**WHAT IS NEEDED:** Quote the records verbatim, starting at the beginning and ending with the line containing "pos(957,795)".

**RECORDS PROVIDED:**
----
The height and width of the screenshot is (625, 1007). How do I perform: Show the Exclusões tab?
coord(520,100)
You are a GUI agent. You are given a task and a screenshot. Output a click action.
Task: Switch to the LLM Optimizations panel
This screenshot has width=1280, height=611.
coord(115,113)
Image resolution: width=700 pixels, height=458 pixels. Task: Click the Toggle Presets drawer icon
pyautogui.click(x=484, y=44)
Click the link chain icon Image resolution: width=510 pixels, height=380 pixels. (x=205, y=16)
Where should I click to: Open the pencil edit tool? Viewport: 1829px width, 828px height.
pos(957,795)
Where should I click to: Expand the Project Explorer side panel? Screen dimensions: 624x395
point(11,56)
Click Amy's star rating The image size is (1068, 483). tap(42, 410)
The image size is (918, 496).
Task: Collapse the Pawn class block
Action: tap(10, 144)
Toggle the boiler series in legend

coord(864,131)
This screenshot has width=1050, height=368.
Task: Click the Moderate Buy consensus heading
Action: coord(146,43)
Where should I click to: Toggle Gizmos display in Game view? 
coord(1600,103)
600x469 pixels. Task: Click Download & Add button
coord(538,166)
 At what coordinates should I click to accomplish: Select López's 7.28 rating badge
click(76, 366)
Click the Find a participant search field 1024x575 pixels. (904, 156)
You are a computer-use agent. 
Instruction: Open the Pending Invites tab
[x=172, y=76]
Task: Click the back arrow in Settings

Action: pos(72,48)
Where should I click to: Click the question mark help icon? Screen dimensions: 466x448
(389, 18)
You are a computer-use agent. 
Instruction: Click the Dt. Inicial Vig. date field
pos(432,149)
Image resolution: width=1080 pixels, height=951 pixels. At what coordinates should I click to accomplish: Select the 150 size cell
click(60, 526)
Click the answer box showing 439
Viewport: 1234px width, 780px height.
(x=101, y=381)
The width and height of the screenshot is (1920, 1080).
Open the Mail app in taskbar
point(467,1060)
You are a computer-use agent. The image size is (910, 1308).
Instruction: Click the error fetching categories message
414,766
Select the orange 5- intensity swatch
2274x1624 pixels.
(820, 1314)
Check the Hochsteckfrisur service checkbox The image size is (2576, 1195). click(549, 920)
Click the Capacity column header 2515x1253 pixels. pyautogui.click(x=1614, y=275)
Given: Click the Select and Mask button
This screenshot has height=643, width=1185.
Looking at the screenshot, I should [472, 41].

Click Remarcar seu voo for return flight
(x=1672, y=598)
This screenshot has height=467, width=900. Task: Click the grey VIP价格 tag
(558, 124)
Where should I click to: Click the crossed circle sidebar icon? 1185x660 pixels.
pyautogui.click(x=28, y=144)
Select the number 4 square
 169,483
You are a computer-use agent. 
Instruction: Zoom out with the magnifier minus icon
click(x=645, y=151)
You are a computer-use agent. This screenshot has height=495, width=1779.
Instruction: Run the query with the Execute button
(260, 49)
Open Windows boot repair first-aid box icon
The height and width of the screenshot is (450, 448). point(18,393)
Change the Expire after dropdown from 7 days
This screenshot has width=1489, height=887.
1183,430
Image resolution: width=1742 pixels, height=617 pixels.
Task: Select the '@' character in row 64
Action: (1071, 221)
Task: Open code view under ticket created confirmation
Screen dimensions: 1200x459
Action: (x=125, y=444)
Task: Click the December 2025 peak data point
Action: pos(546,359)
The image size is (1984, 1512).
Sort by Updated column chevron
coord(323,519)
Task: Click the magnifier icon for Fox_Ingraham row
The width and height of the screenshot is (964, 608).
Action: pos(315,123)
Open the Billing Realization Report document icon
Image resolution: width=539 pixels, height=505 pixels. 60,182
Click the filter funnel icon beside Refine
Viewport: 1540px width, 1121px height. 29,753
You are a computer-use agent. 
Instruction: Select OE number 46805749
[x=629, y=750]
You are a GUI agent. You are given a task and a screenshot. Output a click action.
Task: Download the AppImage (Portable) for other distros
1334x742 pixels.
----
**EXPECTED ANSWER:**
The height and width of the screenshot is (625, 1007). How do I perform: Show the Exclusões tab?
coord(520,100)
You are a GUI agent. You are given a task and a screenshot. Output a click action.
Task: Switch to the LLM Optimizations panel
This screenshot has width=1280, height=611.
coord(115,113)
Image resolution: width=700 pixels, height=458 pixels. Task: Click the Toggle Presets drawer icon
pyautogui.click(x=484, y=44)
Click the link chain icon Image resolution: width=510 pixels, height=380 pixels. (x=205, y=16)
Where should I click to: Open the pencil edit tool? Viewport: 1829px width, 828px height.
pos(957,795)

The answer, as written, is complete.